Plus d’une trentaine de rassemblements se sont tenus mercredi dans le cadre de la journée pancanadienne contre les frais de scolarité.

À Montréal, quelques dizaines de personnes se sont rassemblées pour une marche au centre-ville en fin d’après-midi, à l’appel du Comité unitaire sur le travail étudiant (CUTE) de l’UQAM et du collectif À la Rue Montréal. Ils réclament non seulement la gratuité scolaire, mais aussi une rémunération pour les stagiaires, ainsi qu’un salaire pour les étudiants.

«On réclame la reconnaissance du travail étudiant, indique Valérie Simard du CUTE de l’UQAM. On veut que cela respecte les normes du travail, donc le salaire minimum pour les heures passées en cours, en laboratoire, en rédaction et la partie la plus visible, quand on est en stage.»

Des CUTE existent pour l’instant dans quelques institutions d’enseignement au Québec et ne sont pas reliées aux grandes associations étudiantes nationales comme l’Union étudiante du Québec (UEQ), la Fédération étudiante collégiale du Québec (FECQ) et l’Association pour une solidarité syndicale étudiante (ASSÉ)
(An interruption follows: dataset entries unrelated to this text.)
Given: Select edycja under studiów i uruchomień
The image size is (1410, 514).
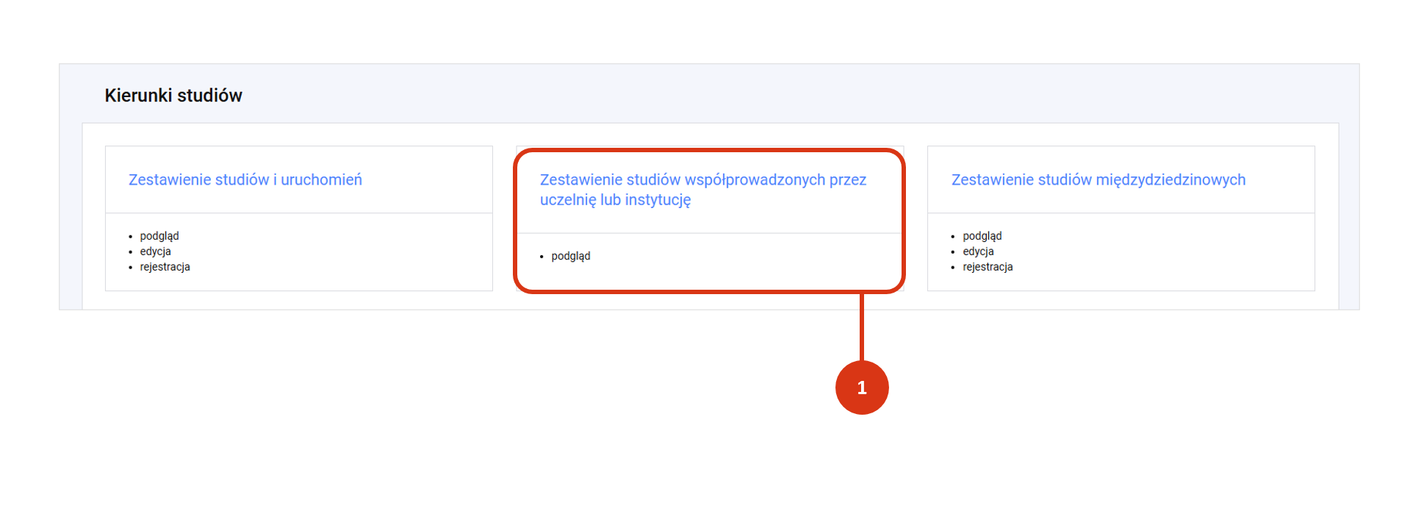Looking at the screenshot, I should pyautogui.click(x=155, y=251).
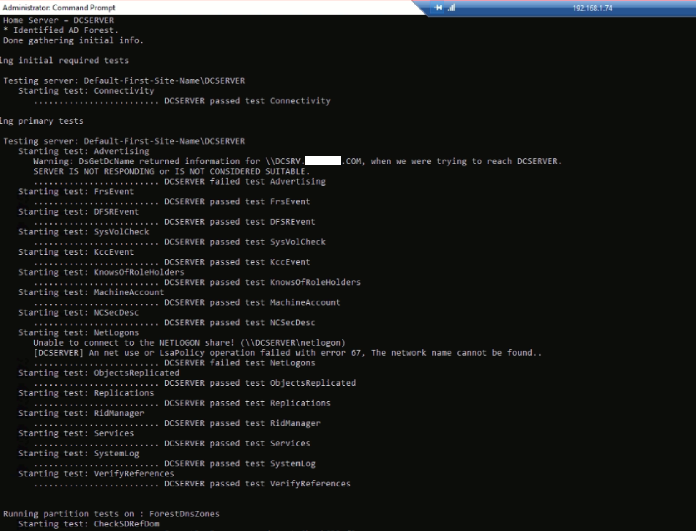Image resolution: width=696 pixels, height=531 pixels.
Task: Click 'DCSERVER failed test Advertising' result
Action: (245, 181)
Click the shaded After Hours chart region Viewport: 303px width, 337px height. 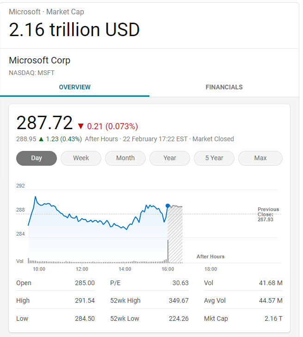[x=175, y=234]
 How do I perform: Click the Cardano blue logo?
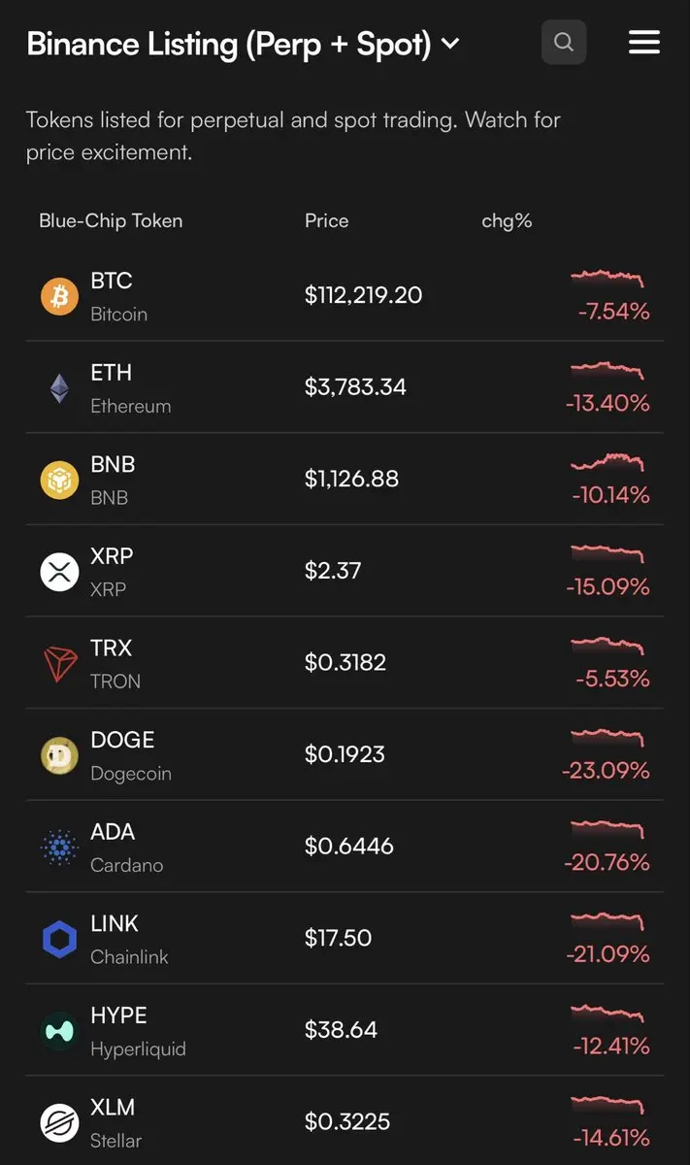coord(59,848)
«On a travaillé avec des militants de l’ASSÉ, mais on a pas un endossement officiel, soutient Adrien Welsh de À la Rue Montréal. L’appel dans le Canada a été relayé par la Fédération canadienne des étudiants qui n’existe pas au Québec, mais on a cru bon de faire une action cette journée-là, en solidarité avec eux.»